I don’t think so. You are welcome to create your own version of the function that does this.

I will get help with doing that. Thank you for the quick response.

:new: I am in the process of implementing combined validation and multiple imputation in the rms package. This will be in the next release, rms 6.6-0.


Hello @f2harrell. I am still reeling in shock from your mind-shattering course. I learnt that I’ve been doing so many things so wrongly, but crucially, you’ve given me a way of thinking about data analysis that emphasizes what is truly meaningful for real-world decisions, rather than contriving statistical workarounds to artificial problems that seem superficially easier to analyze. It is going to take me quite a while to absorb it all. Thanks so much for rocking my world!

I’ll be asking several questions in the next couple of weeks concerning many different aspects of different projects I’m working on or that I have been thinking about.

My first concerns the elegantly intuitive visualization that you strongly recommended, partial effect plots, implemented in rms with ggplot(Predict(model)). Is there a standard name for this kind of plot? I cannot find documentation anywhere on the term “partial effect plot”. It sounds very similar to the partial dependency plot (PDP) and the accumulated local effects (ALE) plot. For precise descriptions, you can refer to 8.1 Partial Dependence Plot (PDP) | Interpretable Machine Learning and 8.2 Accumulated Local Effects (ALE) Plot | Interpretable Machine Learning. Is either of these the same as your partial effect plot?

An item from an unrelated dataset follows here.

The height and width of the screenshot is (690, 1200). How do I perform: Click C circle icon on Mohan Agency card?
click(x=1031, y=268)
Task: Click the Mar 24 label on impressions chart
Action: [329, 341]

My simple, intuitive understanding is that both the PDP and ALE plot describe a predictive model by showing the relationship between a variable X1 and the Y prediction. However, they differ in at least one crucial point:

  • PDP: the effects of any and all interactions between X1 and other variables in the model are included in its estimated effect on Y.
  • ALE: the effects of any interactions of other variables with X1 are excluded so that only the main effect of X1 on Y is estimated.

I would think that for interpretation purposes, most analysts are primarily interested in the ALE perspective of main effects only. Interactions can be explicitly identified with other related techniques (e.g., 8.3 Feature Interaction | Interpretable Machine Learning) and then analyzed deliberately.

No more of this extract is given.